### Things to do:
a – Condense the paragraph of the letter that begins "I thought for sure you'd be early" into a bulleted list that keeps its main facts.
b – Answer these questions from the letter, one per line:
(i) At what time and on what date did Reese's parents check in to the hospital?
(ii) How many hours of labor came before Reese was born?
(iii) Who caught Finn at birth?

### Provided text:

------------------------------------------------------------------------

Before I forget.

Reese and Finn,

I know how much I liked hearing the story of how I was born, and I'll tell you, it's only been a few years and I'm already struggling to remember the details of your much celebrated, much awaited arrivals.

So, pre-Alzheimer's, I want you to know:

Reese
You were exactly six days late and had already made me wrong for the first of many times that would lie ahead: I thought you would be early. Instead, your Dad and I checked in to the hospital at 10PM on December 9th, 2003 to be induced - to uproot you from your snug little home, which knowing you now, I realize must have been very against your will. You like to stay put. You like to be home. You are a homebody. Nevertheless it was out you would come - after 17 hours of labor and many epidural "boosters" - you slid out into my waiting arms. That's right, the doctor made me "catch" you, a hand under each of your armpits, I pulled you out into the world myself. I told him he should take ten percent off his bill if he was going to make me do HIS job, too.

But really, if you want to know the truth, I'm glad. Because when you came out eyes open, the first thing you saw was me. Your mama. Our eyes locked at minute one and our hearts at minute two. And ever since, even on the days you make me question my fitness for this job, on days you sit on my very last nerve, I would throw myself in front of a semi for you. I would give you the last of my chocolate bar. The cherry on my sundae. The last ride on the carousel. For you, Reese, I would do anything, for it is you who captured me first. First and always.


Finn
I thought for sure you'd be early. Yet again, a lesson in patience. Then when you were two days late, I got used to the fact you'd be late and planned accordingly. So, of course, you decided to come that night. At a few minutes past midnight on November 10th, the contractions started coming two minutes apart, hard and fast. And they didn't stop. We ended up at the hospital at 2AM and I was already dilated to 4-5 centimeters. This, for a woman in labor, means one thing: epidural at will. And my will was imposed immediately if not sooner. But, after some initial stalling and then pitocin for the stalling, the epidural never could catch up with your desire to be out, now. You were in a hurry. Your Dad was the one to catch you, with me trying to work from my side as best I could. You came out screaming and husky and gorgeous and didn't stop being any of those - still. Now you are also charming and sweet and smart and so kind. You did what I had no idea could be done: you made my heart larger. You, seeing it full already with your Dad and your sister, added on a room. A room just for you. You are my special surprise. My proof that my lack of control of this Earth's plans, of my life's path is indeed a gift. You are a gift.

------------------------------------------------------------------------

### Excerpted data:

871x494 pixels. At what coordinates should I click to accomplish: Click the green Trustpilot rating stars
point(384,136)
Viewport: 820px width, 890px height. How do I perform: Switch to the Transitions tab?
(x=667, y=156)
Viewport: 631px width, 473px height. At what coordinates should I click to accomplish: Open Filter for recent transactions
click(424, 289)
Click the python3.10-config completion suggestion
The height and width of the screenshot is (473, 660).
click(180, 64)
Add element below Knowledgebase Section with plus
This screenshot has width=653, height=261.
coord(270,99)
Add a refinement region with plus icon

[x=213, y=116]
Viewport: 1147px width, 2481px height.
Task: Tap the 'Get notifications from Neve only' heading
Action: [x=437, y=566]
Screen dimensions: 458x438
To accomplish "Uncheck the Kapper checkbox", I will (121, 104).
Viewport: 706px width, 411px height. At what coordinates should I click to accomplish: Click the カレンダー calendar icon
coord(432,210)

------------------------------------------------------------------------

### Answers by item number:
a –
- The writer expected Finn to be early, but Finn was two days late.
- Once the writer had planned for a late arrival, contractions started a few minutes past midnight on November 10th, two minutes apart, hard and fast.
- They reached the hospital at 2AM with the writer already dilated to 4-5 centimeters, and an epidural was requested immediately.
- Labor stalled at first, pitocin was given, and the epidural never caught up with Finn's hurry to be born.
- Finn's Dad caught Finn, while the writer helped as much as possible.
- Finn came out screaming, husky and gorgeous and is now also charming, sweet, smart and kind.
- Finn made the writer's heart larger, adding a room beside the places already held by Finn's Dad and sister. Finn is called a special surprise and a gift.

b –
(i) 10PM on December 9th, 2003
(ii) 17 hours
(iii) Finn's Dad